In 2015, Dr. Fishman and colleagues published a long-term observational study of more than 700 participants practicing a daily 12-minute yoga routine.[9] Approximately 83 percent of participants had osteopenia or osteoporosis. Bone density scans taken several years apart showed modest improvements in spinal and femoral bone density. Importantly, the poses were held briefly and emphasized standing postures, twists, and spinal extension rather than deep flexion. This study suggests that appropriately chosen yoga postures can be safe and potentially beneficial for people with low bone density.

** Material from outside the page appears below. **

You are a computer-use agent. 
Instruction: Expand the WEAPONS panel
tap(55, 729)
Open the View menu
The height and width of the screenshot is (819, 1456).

However, it does not answer the question of whether long-held spinal flexion is safe for everyone.

So, is Yin Yoga safe for people with osteoporosis? The most honest answer is: maybe.

Some stress is necessary for bone health. Too much stress can cause injury; too little can lead to further weakening. Where the “right amount” lies depends on the individual: bone density, fracture history, posture, age, symptoms, and how a posture is performed all matter.

Rather than issuing blanket prohibitions, a more reasonable approach is to individualize. Encourage people to work with their healthcare providers, proceed gradually, avoid pain or strain, and observe how their bodies respond over time. For some, gentle flexion may be appropriate. For others, it may not.

As teachers, our role is not to diagnose or to impose rigid rules, but to help students explore movement intelligently, cautiously, and with respect for their own bodies.

Return to Topics

[1] See Margaret Martin’s video on her website.

[2] In the Forum at www.YinYoga.com, I have written a longer response to Margaret’s blog called yin poses/osteoporosis.

[3] See NASA’s explanation of disuse osteoporosis.

[4] Greg Lehman, “If you want to stretch your hamstrings please continue to do so,” Reconciling Biomechanics with Pain Science (2012).

[5] See Greg Lehman’s articles here and here.

[6] A more recent, 2019 Mayo Clinic study on the same topic found that only extreme flexion or extension positions caused problems. “Yoga has many benefits. It improves balance, flexibility, strength and is a good social activity,” says Mehrsheed Sinaki, M.D., a Mayo Clinic physical medicine and rehabilitation specialist and the study’s senior author. “But if you have osteoporosis or osteopenia, you should modify the postures to accommodate your condition.”

[7] See the work of Julius Wolff, a German anatomist in the late 1880s.

[8] Again, I recommend Dr. Fishman’s book Yoga for Osteoporosis for a good overview of the cellular effects of exercise on our bone cells

[9] See Yi-Hsueh Lu, Bernard Rosner, Gregory Chang and Loren M. Fishman, “Twelve-Minute Daily Yoga Regimen Reverses Osteoporotic Bone Loss,” Topics in Geriatric Rehabilitation 00.0 (2015): 1–7.